Item 2.01 Completion of Acquisition or Disposition of Assets.

The disclosures under the Introductory Note and Item 3.01 are incorporated herein by reference.

Item 3.01 Notice of Delisting or Failure to Satisfy a Continued Listing Rule or Standard; Transfer of Listing.

The disclosures under the Introductory Note are incorporated herein by reference.

On October 5,2021, Strongbridge (i) notified the Nasdaq Global Select Market ("Nasdaq") of the effectiveness of the Scheme and (ii) requested that Nasdaq (A) suspend trading of Strongbridge ordinary shares effective before the opening of trading on October 6, 2021 and (B) file with the SEC a Form 25 Notification of Removal from Listing and/or Registration to delist and deregister the shares of Strongbridge ordinary shares under Section 12(b) of the Securities Exchange Act of 1934, as amended (the "Exchange Act"). As a result, the Shares will no longer be listed on Nasdaq. Strongbridge intends to file with the SEC a certification on Form 15 under the Exchange Act, requesting the suspension of Strongbridge's reporting obligations under Sections 13 and 15(d) of the Exchange Act.

——

TASK REQUIREMENTS:
a. Reproduce the Strongbridge delisting filing word for word from "Item 2.01 Completion" up to and including "Note are incorporated herein by reference.".
b. Which sections of the Exchange Act does the Strongbridge delisting filing cite?
c. Write the next part of the Strongbridge delisting filing, picking up after its final sentence.
The data after this point comes from a source unrelated to the Strongbridge delisting filing.

SUPPLIED DATA:

——

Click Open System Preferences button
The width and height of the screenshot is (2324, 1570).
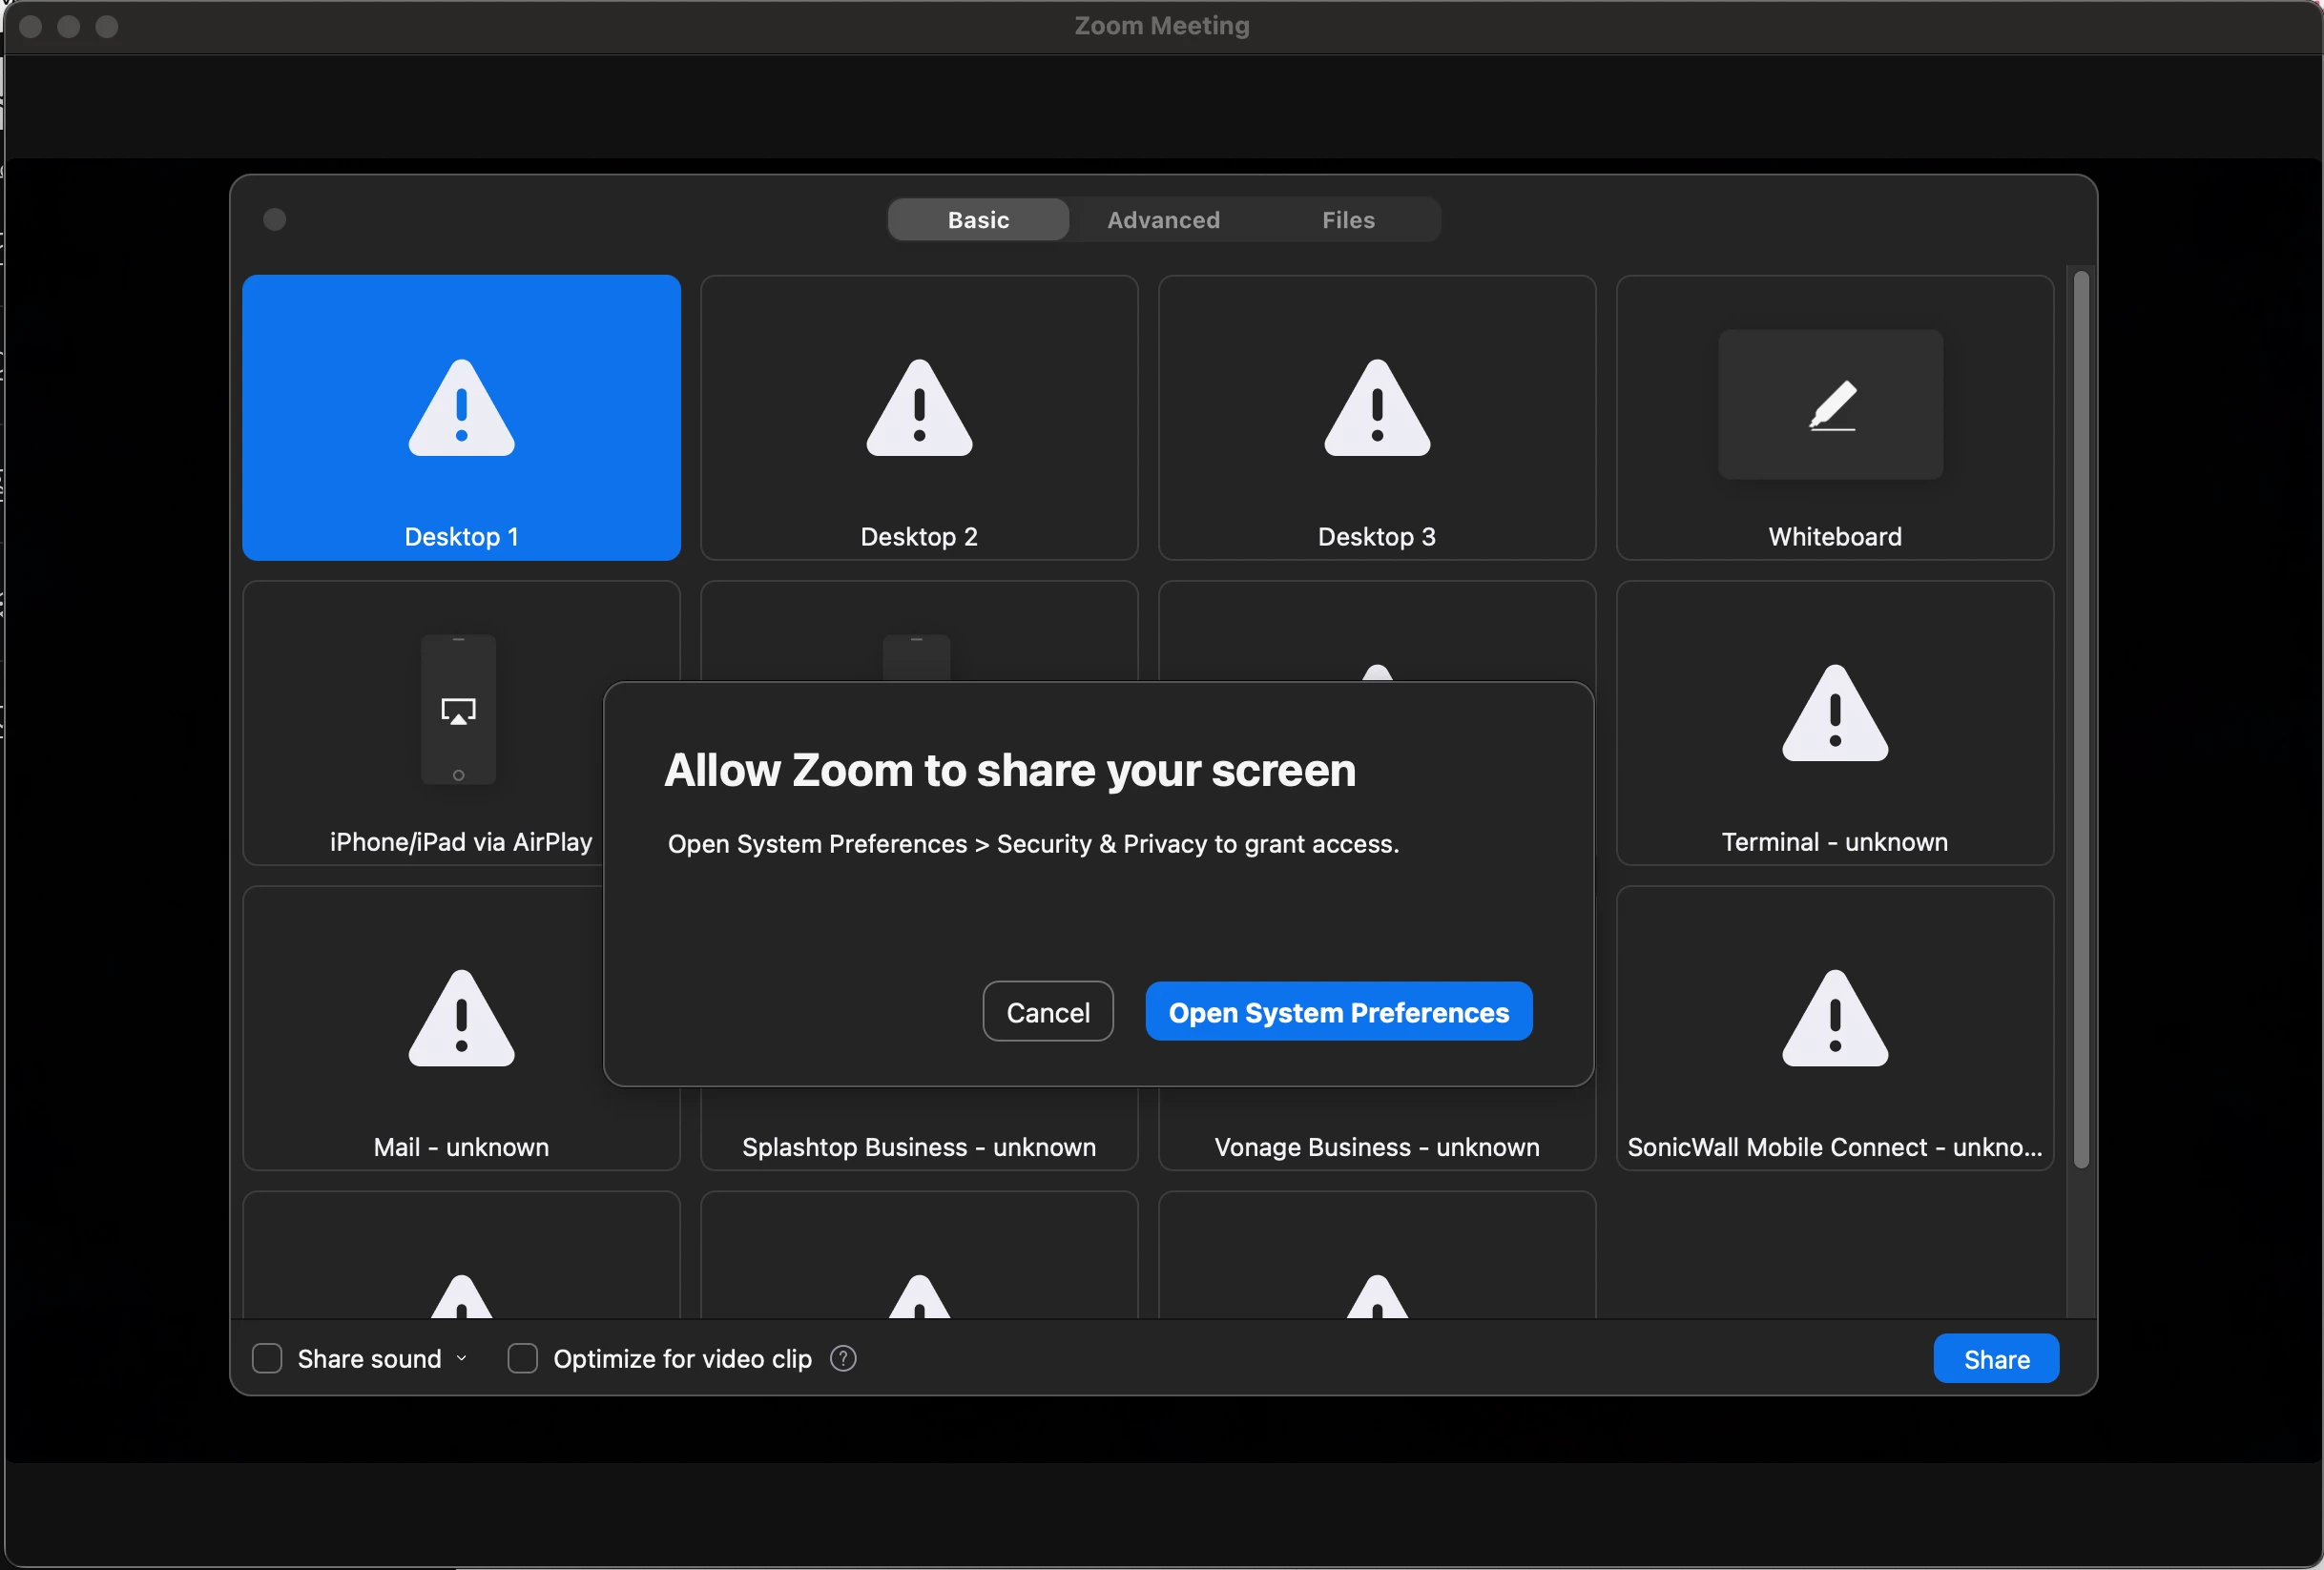click(1338, 1012)
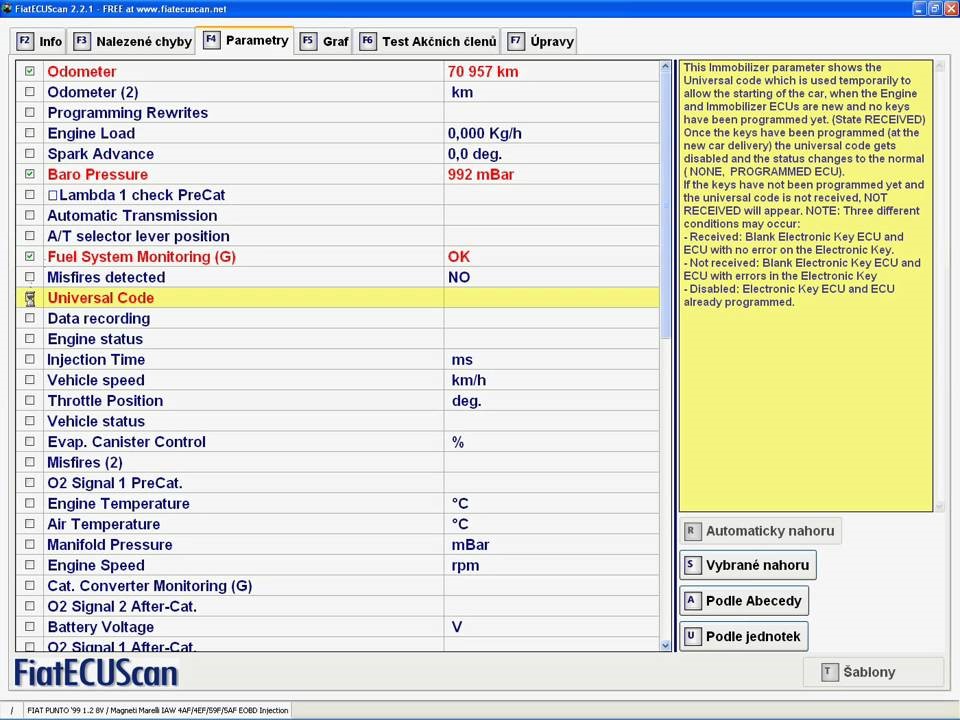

——

RESPONSES BY TASK:
a.
Item 2.01 Completion of Acquisition or Disposition of Assets.

The disclosures under the Introductory Note and Item 3.01 are incorporated herein by reference.

Item 3.01 Notice of Delisting or Failure to Satisfy a Continued Listing Rule or Standard; Transfer of Listing.

The disclosures under the Introductory Note are incorporated herein by reference.

b.
Section 12(b)
Section 13
Section 15(d)

c.
Item 3.03 Material Modification to Rights of Security Holders.

The disclosures under the Introductory Note, Item 3.01 and Item 5.01 are incorporated herein by reference.

Item 5.01 Changes in Control of Registrant.

The disclosures under the Introductory Note, Item 3.01 and 5.02 are incorporated herein by reference.

As a result of the completion of the Transactions, there was a change in control of Strongbridge, and Holdco, as the direct parent of MergerSub, acquired control of Strongbridge. To the knowledge of Strongbridge, there are no arrangements which may at a subsequent date result in a further change in control of Strongbridge.

Item 5.02 Departure of Directors or Certain Officers; Election of Directors; Appointment of Certain Officers; Compensatory Arrangements of Certain Officers.

Resignation and Appointment of Directors

Pursuant to the Transaction Agreement, as of the Effective Time, Dr. Garheng Kong, David Gill, John H. Johnson, Dr. Jeffrey W. Sherman, Dr. Mårten Steen, and Dr. Hilde H. Steineger each resigned and ceased to be directors of Strongbridge and members of any committee of Strongbridge's board of directors. These resignations were not a result of any disagreement between Strongbridge and the directors on any matter relating to Strongbridge's operations, policies or practices.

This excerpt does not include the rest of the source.